Totally agree.I consider the Himalayan the gentlemen's off road bike. Something to use to explore and enjoy at a sane pace. Nothing about it says race bike. I find it comfortable and enjoyable to ride which is why I ride.
I reckon everything else is a niche bike because they're specialized or optimized to do that thing they do. Sport bikes ( niche ) are great in twisties and on the track but suck on two track dirt trails and long hauls. Cruisers ( niche ) are great for all day on pavement but suck the sport bikes exhaust on road course track day. Freeway tour bikes ( niche ) are great for pounding down insane mileage but suck the dodge/ parry/ thrust/ pirouette of big city traffic. Dual Sports ( niche ) do what they do but all day at 70 on the super slab is just not their thing.Totally agree.
Sometimes I get the feeling some may still be trying to justify the Himalayan's existence, or why they bought one.
I bought one because it looked cool and there was something about it that said, "lets ride, anywhere, I don't care, but I set pace".
The Himalayan has no peers in my opinion, it seems to defy being pigeonholed. . It is in a niche of its own.
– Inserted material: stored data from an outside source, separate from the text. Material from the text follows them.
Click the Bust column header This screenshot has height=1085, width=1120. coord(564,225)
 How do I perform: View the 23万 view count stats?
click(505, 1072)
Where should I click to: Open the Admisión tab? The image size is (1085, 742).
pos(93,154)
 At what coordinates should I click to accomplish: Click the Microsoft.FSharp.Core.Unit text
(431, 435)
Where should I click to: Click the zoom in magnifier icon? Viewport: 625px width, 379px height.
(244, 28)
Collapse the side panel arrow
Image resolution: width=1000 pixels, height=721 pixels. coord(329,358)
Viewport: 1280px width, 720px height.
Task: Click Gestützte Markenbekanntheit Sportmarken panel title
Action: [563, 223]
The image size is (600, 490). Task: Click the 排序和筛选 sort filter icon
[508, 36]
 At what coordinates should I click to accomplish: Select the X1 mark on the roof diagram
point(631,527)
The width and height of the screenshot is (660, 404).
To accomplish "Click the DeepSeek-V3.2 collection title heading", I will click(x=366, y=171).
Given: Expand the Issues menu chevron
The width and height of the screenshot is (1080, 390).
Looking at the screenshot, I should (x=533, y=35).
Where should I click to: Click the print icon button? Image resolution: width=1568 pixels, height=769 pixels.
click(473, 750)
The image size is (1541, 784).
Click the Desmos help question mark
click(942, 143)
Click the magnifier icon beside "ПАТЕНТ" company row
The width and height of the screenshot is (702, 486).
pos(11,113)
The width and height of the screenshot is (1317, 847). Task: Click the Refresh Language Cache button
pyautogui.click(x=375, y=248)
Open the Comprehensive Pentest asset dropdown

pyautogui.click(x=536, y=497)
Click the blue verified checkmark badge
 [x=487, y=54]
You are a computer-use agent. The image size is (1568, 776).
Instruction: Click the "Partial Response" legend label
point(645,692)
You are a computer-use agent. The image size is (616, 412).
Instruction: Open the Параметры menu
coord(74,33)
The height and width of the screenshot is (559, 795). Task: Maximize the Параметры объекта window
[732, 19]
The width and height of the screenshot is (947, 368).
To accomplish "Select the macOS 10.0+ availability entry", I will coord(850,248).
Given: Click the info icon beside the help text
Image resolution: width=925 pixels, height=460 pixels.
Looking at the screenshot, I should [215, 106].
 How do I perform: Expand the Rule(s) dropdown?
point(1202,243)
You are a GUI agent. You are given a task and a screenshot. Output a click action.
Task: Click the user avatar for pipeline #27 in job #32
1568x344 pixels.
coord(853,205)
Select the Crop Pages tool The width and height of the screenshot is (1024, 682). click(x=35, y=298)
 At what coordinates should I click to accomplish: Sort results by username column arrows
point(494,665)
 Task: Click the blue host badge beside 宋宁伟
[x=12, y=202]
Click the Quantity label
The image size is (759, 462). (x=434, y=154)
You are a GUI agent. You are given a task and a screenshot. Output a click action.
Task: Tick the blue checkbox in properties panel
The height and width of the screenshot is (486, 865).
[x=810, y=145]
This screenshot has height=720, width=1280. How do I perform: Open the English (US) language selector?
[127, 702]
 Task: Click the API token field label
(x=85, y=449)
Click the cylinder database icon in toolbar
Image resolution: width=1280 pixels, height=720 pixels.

It is neither road bike nor dirt bike, it just is. And that's fine by me. A bike has to be fun to ride. If it is I can more easily forgive foibles and questionable design decisions.
Since it seems to get mentioned in regards to the Himma, I also have a new model CB500X. Great bike, uber reliable, but I find it a beige motorcycle, it has no "soul". I was going to go the full rally raid route with it. Which would have cost 60% of the purchase price, and it still would have no soul. So I went looking for something that spoke to me.
Bingo! I've had fast bikes and slow bikes. It's much form fun to ride a slow bike fast than a fast bike slow.... I consider the Himalayan the gentlemen's off road bike. Something to use to explore and enjoy at a sane pace. Nothing about it says race bike. I find it comfortable and enjoyable to ride which is why I ride.
I have a 1997 sitting in my gravel driveway adjacent to a dirt road in the forest, and that's the reason I bought the Himi. It's basically a 2 wheeled version of an manual transmission Jeep.Most of the reviews I have seen try to put the Himmy in an incorrect box....It is not a dirt bike and it is not a street bike. It is a tractor.....or better yet it is the 1940s to 1970s 4 cylinder Army Jeep. It don't go fast but it goes anywhere. My 1970s Jeep was slow but it carried everything from a M-60 machine gun to a TOW antitank missile along with a gunner and driver and gear. It is not as fast as my stage 4 Harley, but it is more fun overall.